The chamber was dim, the windows shuttered. Faraday stood still, adjusting her eyes to the light. Finally a slight movement caught her eye.

Axis rose from where he had been kneeling by a bed along the far wall of the room, a bloodied rag in his hand. He did not say anything, just stared at Faraday with sunken and haunted eyes as she moved towards him.

Faraday reached the other side of the bed, hesitated slightly, then sat down, looking at the woman lying curled up on her side.

"Hello, Azhure," she smiled, her face gentle. "My name is Faraday. I would we could have met in slightly happier circumstances."

Azhure was conscious, her blue eyes wide and dark with pain. She stared at Faraday a moment, then gazed at her son.

"Caelum is well, but he is concerned for you, Azhure."

Azhure reached out a trembling hand and touched Caelum. Faraday noted with concern how weak the woman was, how pale her skin, how it hung in loose, papery folds over her flesh. Azhure let her hand fall listlessly back to thebed. She was so weak and in so much pain that even her son could not interest her.

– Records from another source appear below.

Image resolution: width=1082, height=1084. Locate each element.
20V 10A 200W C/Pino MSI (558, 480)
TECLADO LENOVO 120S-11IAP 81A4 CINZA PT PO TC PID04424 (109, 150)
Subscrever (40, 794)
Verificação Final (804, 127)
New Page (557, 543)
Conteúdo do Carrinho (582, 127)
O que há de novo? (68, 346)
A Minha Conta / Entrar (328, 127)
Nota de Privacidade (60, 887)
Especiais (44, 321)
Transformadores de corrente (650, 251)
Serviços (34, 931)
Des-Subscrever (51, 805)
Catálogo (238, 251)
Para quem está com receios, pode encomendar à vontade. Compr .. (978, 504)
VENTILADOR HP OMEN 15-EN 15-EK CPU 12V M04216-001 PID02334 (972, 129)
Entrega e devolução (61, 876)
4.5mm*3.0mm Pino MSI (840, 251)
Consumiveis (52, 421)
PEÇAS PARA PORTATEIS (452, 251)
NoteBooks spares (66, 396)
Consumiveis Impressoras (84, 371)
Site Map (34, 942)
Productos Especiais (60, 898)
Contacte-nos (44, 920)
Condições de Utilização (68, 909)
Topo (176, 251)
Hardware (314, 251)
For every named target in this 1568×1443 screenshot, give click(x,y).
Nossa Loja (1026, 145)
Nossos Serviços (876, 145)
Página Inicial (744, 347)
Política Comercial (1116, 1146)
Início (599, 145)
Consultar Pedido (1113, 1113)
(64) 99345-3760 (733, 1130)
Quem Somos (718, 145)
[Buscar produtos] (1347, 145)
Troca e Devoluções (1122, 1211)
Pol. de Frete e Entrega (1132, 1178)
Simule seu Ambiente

"You have made a mess of this, haven't you Axis?" Faraday said, her voice low, turning her head to gaze levelly at Axis.

Axis sank to his knees on the other side of the bed. He had been sponging Azhure's back with warm water, trying to stop the blood flow, but the water in the bowl was now deep red itself, and the flesh still hung in strips from Azhure s back. Bone showed in several places.

"I cannot help her," Axis whispered. "I cannot heal. It is one of the things for which there is no Song. Faraday," his voice broke, "do I have to wait for her to begin to die before I can help her?"

"Axis," Faraday said, making her voice as firm as she could. "Take your son and go and sit in the corner of the room. I would spend some time alone with Azhure."

Axis stood, dropped the bloodied rag back into the water, and reached over the bed for Caelum. The baby stiffened a little in Faraday's arms.

Go to your father, Caelum. He needs comfort.

As she passed the baby over Faraday stared Axis hard in the eye. "Caelum needs to know what happened, Axis. If you don't tell him then he will never trust you again. Now, go sit in the chair and talk to your son. Don't disturb Azhure or myself."

Axis nodded, cuddled Caelum to his chest, and walked slowly over to the distant chair, slumping down and murmuring to the baby.